Example 4-3 illustrates a simple validateAuthenticatedUser implementation as well as the use of some HttpFilterContext methods.

Example 4-3 validateAuthenticatedUser

void validateAuthenticatedUser(final HttpFilterContext httpFilterContext) {
 
  def loginCookie = httpFilterContext.cookies.WSC_LOGIN_COOKIE
  def tempCookieValue = "temp_session_cookie";
  if (tempCookieValue != loginCookie) {
    httpFilterContext.redirect('/test/sample');
    httpFilterContext.logOut('/test/newpage');
    httpFilterContext.addCookie(loginCookie, tempCookieValue);
  }

The function executes in the following manner:

  1. The login cookie is retrieved from the httpFilterContext.cookies.WSC_LOGIN_COOKIE and stored in loginCookie.

  2. An additional cookie is defined for the current session.

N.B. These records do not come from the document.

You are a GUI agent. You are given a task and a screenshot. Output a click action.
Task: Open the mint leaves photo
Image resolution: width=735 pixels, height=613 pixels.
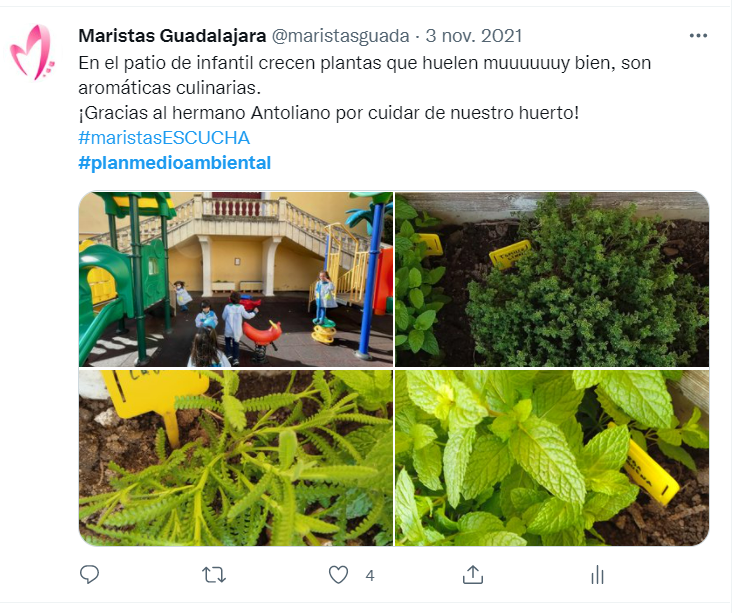click(x=552, y=458)
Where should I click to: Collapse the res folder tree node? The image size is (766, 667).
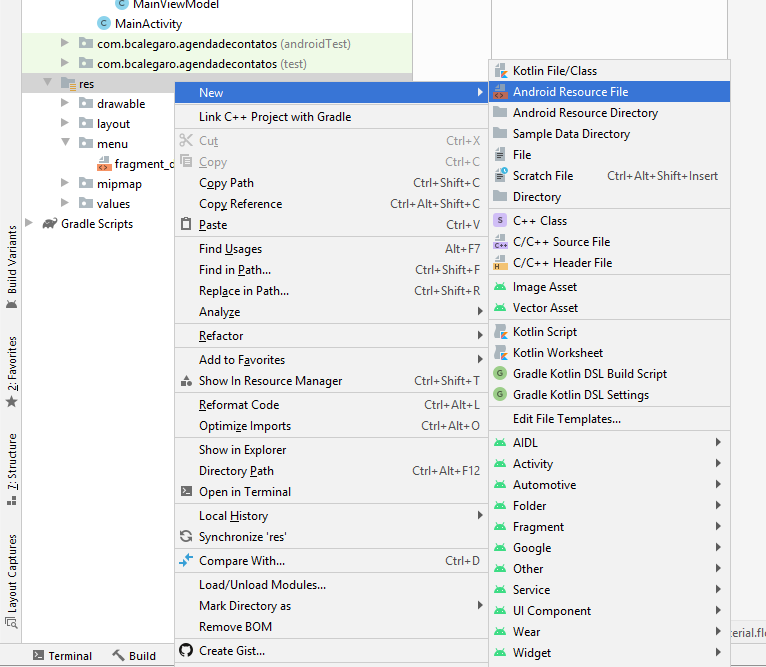tap(48, 84)
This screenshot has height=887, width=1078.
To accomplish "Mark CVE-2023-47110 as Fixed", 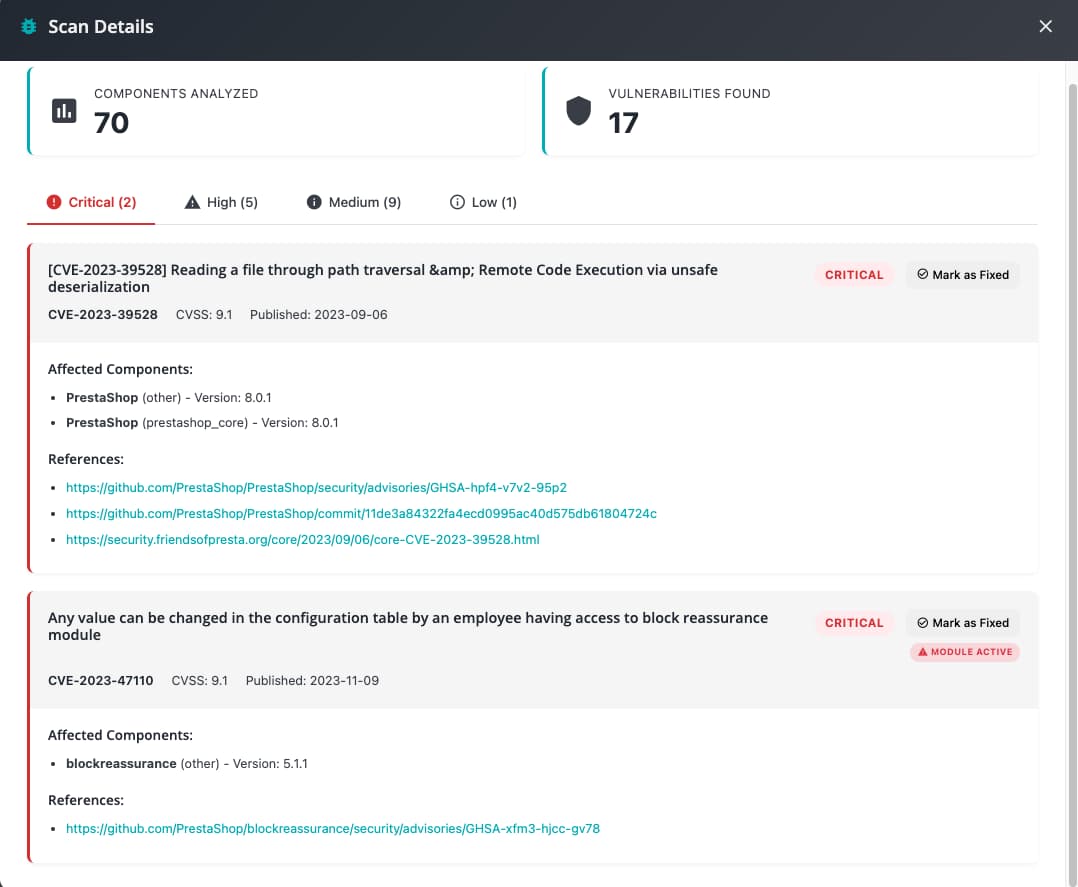I will coord(962,623).
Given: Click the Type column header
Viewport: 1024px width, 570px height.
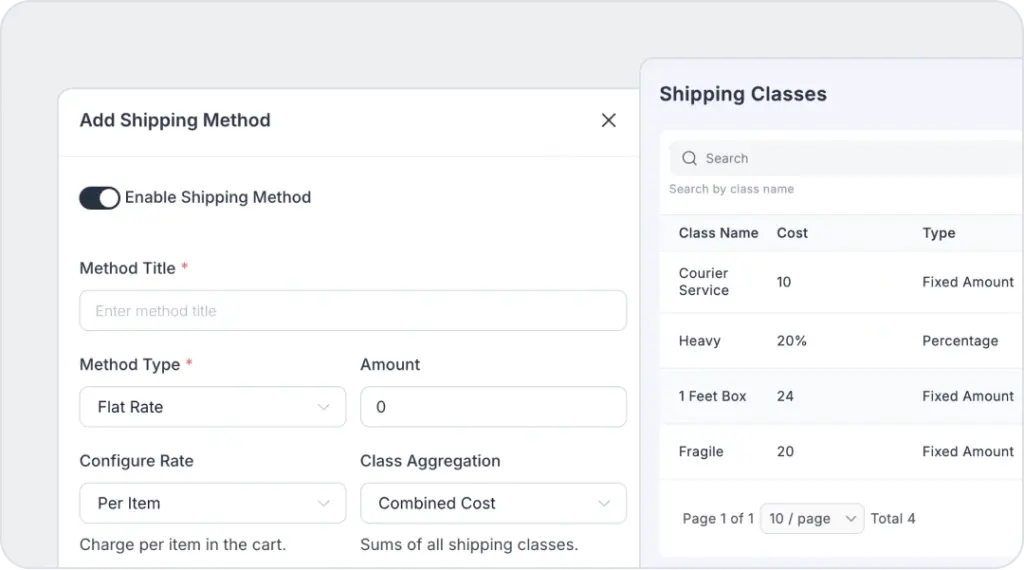Looking at the screenshot, I should click(x=938, y=233).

  3. The cookie created for the current session is compared to the login cookie.

  4. If the cookies match, no redirection occurs.

  5. If the cookies do not match, the function sets the redirect and logout URLs and copies the session's cookie value to the login cookie.

  6. Upon the user's second access attempt, the session cookie and the login cookie will match, and no redirection will occur.

That example uses custom cookies to track if this is the first login for a specific user. The cookie is reset when the browser restarts, which means that the user's next login will trigger a new redirect. To prevent continual redirects, you will need to flag a user as successfully authenticated in a persistent manner. For example, you can base the decision to redirect on an additional metadata comparison against the AUTHENTICATED_SUBJECT.

Note:

Such support requires additional custom integration with the security provider.

Editing validateAuthenticatedUser

To edit the validAuthenticatedUser function:

  1. Navigate to the WebRTC Session Controller console and log in with your administrator user name and password:

    http://hostname:port/wsc-console

    where hostname is the name of your WebRTC Session Controller server and port is the Administration Console access port.

    Note:

    The default Signaling Engine console port is 7001.

  2. Select the Script Library tab.

  3. Click Edit.

  4. Edit the function validateAuthenticatedUser as required for your needs.

  5. Click Validate Library to make sure you have not introduced any errors.

  6. Click Save to save your changes to the Script Library.